Not as long as some of the large works, The Apocalyspe (1994), The Veil of the Temple (2002) of Song of the Cosmos (2000), at seventy minutes it is also just long enough. The structural design is ingenious and if simplistic, its redeeming quality is that it sustains and indeed develops tension towards a powerful structural climax and evocative recession that is exciting and successful. Paradoxically the large structure is built of short sections combined additively, the details of which the composer himself explains: a division of 99 names of Allah into nine groups of eleven names, each vocal section interspersed with an introductory solo-choral flourish on 'Allah' and a contrasting instrumental interlude, apart from the very last which acts as a climax and recession to tranquillity.
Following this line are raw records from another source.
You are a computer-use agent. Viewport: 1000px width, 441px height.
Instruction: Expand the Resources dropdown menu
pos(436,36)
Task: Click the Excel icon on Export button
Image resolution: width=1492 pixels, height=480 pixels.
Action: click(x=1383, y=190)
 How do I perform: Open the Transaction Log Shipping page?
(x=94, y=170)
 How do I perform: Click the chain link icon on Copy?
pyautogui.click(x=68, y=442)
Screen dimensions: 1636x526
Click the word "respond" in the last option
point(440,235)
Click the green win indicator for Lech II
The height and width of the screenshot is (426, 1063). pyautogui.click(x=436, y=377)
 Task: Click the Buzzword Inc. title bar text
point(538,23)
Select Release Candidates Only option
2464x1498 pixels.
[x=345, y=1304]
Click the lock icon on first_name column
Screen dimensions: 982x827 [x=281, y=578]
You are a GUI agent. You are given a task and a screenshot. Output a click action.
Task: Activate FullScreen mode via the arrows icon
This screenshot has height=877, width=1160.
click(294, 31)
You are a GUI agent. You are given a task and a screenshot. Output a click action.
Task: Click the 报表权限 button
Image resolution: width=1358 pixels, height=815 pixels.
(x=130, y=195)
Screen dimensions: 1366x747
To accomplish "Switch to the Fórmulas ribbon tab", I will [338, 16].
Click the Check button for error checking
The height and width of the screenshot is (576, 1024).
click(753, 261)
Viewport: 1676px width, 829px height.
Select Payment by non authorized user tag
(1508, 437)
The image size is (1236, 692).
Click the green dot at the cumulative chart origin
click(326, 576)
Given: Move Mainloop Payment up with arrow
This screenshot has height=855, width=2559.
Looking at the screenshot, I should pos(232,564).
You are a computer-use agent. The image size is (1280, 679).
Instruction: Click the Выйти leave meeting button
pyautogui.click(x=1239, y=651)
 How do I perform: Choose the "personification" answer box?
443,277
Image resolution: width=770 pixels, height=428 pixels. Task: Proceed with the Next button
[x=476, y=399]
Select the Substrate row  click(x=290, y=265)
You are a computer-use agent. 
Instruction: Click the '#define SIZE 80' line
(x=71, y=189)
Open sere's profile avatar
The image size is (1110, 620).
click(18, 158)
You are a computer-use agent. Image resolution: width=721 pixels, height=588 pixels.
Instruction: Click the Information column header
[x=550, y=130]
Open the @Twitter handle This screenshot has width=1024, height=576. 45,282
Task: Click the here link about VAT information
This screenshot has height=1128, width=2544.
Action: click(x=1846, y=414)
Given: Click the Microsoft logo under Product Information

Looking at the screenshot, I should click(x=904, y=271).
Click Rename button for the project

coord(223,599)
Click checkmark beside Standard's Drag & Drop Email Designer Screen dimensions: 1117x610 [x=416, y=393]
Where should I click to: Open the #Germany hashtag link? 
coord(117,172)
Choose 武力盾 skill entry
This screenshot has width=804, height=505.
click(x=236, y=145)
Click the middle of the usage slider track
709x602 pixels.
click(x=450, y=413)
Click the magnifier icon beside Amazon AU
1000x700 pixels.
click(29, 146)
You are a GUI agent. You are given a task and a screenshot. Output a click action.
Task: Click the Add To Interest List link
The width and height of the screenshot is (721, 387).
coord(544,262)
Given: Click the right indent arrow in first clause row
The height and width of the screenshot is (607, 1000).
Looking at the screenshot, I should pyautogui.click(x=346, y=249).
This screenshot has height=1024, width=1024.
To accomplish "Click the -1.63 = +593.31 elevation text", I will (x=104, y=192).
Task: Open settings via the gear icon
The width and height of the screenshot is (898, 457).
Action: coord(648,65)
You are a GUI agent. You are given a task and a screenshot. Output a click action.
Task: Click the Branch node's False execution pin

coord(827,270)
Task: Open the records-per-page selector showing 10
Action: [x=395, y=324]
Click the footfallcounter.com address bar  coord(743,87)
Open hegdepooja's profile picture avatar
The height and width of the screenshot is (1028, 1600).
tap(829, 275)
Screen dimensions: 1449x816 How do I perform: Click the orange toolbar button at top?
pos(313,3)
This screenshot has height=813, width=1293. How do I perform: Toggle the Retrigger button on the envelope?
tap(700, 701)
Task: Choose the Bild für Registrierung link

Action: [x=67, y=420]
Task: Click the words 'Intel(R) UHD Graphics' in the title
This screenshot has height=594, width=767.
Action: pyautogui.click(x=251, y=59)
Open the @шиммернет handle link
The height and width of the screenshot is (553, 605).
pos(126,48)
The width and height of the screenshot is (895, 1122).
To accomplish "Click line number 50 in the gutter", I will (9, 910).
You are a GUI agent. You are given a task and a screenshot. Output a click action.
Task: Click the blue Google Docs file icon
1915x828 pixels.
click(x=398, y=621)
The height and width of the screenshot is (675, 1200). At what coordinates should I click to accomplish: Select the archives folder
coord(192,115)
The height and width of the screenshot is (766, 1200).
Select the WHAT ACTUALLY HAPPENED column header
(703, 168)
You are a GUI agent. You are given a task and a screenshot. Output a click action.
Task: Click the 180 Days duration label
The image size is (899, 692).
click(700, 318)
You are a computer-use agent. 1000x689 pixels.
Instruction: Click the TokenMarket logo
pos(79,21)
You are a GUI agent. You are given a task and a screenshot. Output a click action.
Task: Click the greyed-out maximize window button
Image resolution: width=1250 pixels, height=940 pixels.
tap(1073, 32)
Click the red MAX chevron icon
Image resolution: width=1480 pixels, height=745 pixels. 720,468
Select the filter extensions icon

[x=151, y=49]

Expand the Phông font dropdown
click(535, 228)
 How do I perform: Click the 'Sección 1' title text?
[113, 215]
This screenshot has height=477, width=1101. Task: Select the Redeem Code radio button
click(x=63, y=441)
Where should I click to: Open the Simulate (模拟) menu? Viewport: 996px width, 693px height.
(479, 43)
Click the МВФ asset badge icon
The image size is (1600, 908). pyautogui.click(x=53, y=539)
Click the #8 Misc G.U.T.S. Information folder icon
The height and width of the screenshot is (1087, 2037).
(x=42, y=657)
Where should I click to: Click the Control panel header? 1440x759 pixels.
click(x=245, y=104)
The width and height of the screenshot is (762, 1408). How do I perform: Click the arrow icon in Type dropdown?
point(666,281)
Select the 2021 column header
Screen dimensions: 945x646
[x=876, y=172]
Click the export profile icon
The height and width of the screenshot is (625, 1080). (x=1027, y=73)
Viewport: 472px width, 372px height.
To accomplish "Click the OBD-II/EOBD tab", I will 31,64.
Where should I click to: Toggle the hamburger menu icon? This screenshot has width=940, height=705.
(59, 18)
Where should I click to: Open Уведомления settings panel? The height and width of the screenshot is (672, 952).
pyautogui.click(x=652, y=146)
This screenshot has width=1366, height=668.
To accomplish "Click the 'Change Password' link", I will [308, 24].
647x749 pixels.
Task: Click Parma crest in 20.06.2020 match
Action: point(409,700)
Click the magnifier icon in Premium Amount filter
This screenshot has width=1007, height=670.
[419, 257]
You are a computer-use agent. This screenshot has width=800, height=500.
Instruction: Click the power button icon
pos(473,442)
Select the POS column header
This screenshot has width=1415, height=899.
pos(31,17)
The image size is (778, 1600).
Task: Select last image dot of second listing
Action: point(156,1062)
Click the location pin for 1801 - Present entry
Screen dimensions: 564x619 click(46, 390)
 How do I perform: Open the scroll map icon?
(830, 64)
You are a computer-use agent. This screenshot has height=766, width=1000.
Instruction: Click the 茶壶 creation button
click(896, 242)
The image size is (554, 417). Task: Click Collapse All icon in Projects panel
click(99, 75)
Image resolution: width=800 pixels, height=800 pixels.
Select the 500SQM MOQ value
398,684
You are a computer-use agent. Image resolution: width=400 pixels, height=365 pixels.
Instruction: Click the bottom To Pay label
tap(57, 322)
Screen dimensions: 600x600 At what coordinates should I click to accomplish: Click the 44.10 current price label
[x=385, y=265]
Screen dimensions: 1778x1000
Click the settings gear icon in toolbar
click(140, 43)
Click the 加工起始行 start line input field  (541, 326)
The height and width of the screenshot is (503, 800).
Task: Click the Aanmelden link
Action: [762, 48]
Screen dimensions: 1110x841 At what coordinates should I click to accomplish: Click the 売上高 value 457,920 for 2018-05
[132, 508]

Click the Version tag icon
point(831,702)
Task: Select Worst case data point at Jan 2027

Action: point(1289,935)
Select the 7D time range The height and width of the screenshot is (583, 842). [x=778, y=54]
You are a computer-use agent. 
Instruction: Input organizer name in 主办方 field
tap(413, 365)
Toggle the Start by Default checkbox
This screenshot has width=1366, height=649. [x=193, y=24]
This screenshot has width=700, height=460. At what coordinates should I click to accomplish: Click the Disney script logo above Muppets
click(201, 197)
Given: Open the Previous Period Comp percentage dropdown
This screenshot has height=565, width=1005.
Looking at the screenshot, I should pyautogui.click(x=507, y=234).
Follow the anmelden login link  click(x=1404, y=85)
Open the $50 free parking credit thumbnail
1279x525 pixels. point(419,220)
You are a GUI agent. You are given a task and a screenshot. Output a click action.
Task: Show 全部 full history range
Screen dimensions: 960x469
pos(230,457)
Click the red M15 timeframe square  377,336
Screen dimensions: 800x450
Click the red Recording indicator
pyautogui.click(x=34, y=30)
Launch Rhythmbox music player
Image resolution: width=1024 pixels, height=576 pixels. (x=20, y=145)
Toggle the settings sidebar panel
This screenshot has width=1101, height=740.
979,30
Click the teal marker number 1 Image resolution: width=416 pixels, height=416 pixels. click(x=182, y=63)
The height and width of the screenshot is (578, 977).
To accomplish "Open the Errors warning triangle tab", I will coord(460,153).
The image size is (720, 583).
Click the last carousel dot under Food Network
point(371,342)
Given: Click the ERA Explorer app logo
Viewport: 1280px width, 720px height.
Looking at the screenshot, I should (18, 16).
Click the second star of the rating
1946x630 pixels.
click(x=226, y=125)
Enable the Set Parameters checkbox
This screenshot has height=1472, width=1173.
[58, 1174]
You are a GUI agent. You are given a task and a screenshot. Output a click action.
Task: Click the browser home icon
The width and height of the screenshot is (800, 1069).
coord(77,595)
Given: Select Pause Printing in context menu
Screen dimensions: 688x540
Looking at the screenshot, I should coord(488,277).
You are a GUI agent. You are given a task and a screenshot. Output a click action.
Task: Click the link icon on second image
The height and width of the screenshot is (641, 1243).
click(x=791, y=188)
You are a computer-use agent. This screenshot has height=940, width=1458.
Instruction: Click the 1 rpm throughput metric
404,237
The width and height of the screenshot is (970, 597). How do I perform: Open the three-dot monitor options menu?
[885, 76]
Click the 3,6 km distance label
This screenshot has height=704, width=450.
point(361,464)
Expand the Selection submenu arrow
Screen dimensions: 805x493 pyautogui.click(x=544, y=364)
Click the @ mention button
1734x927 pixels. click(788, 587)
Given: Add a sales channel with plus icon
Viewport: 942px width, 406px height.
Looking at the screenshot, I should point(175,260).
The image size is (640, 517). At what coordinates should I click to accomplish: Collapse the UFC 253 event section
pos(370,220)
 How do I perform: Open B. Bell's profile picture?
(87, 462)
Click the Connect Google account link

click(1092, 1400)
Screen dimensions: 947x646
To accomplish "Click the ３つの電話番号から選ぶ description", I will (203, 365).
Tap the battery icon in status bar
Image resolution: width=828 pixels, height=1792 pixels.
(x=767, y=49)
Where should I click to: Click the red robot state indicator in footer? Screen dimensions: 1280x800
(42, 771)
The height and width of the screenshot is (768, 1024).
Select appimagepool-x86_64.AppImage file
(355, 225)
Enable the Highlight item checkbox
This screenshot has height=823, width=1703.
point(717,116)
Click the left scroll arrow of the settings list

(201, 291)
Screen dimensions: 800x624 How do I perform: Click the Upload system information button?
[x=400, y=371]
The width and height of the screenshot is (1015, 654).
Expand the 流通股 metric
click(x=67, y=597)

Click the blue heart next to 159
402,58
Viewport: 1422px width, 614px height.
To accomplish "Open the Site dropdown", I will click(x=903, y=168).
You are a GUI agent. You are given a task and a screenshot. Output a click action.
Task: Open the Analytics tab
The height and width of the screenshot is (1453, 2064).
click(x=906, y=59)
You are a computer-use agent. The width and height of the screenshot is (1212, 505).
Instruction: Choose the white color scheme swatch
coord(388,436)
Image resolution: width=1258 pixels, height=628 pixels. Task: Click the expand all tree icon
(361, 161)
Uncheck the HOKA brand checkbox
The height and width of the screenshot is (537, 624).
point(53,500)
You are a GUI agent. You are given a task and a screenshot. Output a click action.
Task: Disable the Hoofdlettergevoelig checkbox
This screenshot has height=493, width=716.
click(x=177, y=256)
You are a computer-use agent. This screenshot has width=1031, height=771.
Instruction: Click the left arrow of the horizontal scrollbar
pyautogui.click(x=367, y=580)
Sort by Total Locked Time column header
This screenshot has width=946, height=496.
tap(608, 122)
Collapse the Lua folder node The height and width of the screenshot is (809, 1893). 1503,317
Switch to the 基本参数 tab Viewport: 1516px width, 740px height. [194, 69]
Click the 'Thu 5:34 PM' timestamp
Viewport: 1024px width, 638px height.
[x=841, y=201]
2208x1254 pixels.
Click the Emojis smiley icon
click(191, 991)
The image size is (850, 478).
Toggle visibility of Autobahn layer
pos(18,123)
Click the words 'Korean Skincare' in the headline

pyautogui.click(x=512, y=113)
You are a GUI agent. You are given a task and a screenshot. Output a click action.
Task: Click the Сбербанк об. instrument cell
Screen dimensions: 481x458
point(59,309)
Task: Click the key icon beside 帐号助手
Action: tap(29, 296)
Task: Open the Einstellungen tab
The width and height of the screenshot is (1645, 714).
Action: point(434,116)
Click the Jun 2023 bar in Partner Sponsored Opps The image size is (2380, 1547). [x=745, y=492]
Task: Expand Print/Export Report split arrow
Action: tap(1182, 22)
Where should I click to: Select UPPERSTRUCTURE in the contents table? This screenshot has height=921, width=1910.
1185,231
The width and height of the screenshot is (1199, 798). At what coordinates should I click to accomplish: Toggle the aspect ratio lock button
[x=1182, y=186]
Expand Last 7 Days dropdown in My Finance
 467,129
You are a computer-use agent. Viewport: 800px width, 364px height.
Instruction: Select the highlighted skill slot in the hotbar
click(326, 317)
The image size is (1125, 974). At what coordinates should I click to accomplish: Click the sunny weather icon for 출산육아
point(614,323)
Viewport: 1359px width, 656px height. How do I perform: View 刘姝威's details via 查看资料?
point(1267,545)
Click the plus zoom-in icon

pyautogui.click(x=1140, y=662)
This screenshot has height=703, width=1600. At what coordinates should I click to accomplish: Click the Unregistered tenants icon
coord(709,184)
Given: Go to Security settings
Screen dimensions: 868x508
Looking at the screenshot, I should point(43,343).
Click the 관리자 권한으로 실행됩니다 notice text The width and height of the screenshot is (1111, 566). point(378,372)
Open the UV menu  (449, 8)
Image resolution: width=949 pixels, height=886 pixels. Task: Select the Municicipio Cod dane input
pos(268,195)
The interesting aspect of this is the multi cultural emphasis it gives: the structure is based on the Hindu theosophy about the sevenfold constitution of Man, the text setting is from Islam, the ritual repetitions hark back to Taverner's Byzantine works, and the overall dynamic dramatic trajectory is Western: it builds up from a slow and widely paced beginning, serene and uni-dimensional, towards the later sections in which contrasts and conflicts become more extreme, the confrontations working towards a climax.

Yet if one were to compare this with earlier works, there is less overt 'eastern' influence in the musical content, it is less modal and more tonal, although there are hints of modality in the main solo role of the tenor, who intones the chant gesture to 'Allah' and each of the names, to be repeated ritualistically by the double chorus. The chorus repetitions are sometimes, as in the first sections, variants, and are in turn repeated or varied by the orchestra, again subdivided clearly, unambiguously, into strings and brass choirs. Similarly the introductory 'Allah' sequence of tenor, choirs, strings and brass is followed strictly each reappearance, changing only subtly through abbreviation, later on. For each name, the character is often brought out in word painting (Allah 'on high' rises sharply ) or in the moods, which broadly painted, are either meditative, plangent or jubilant. Certain gestures which are imbued with quasi serious symbolism, such as the Tibetan Bells and tam tam strokes, symbolically placed every 99 beats, bring the texture alive and make sometimes witty contrast with the surrounding sustained textures, yet the exotic aspect of these sounds are lost in the welter of resonance.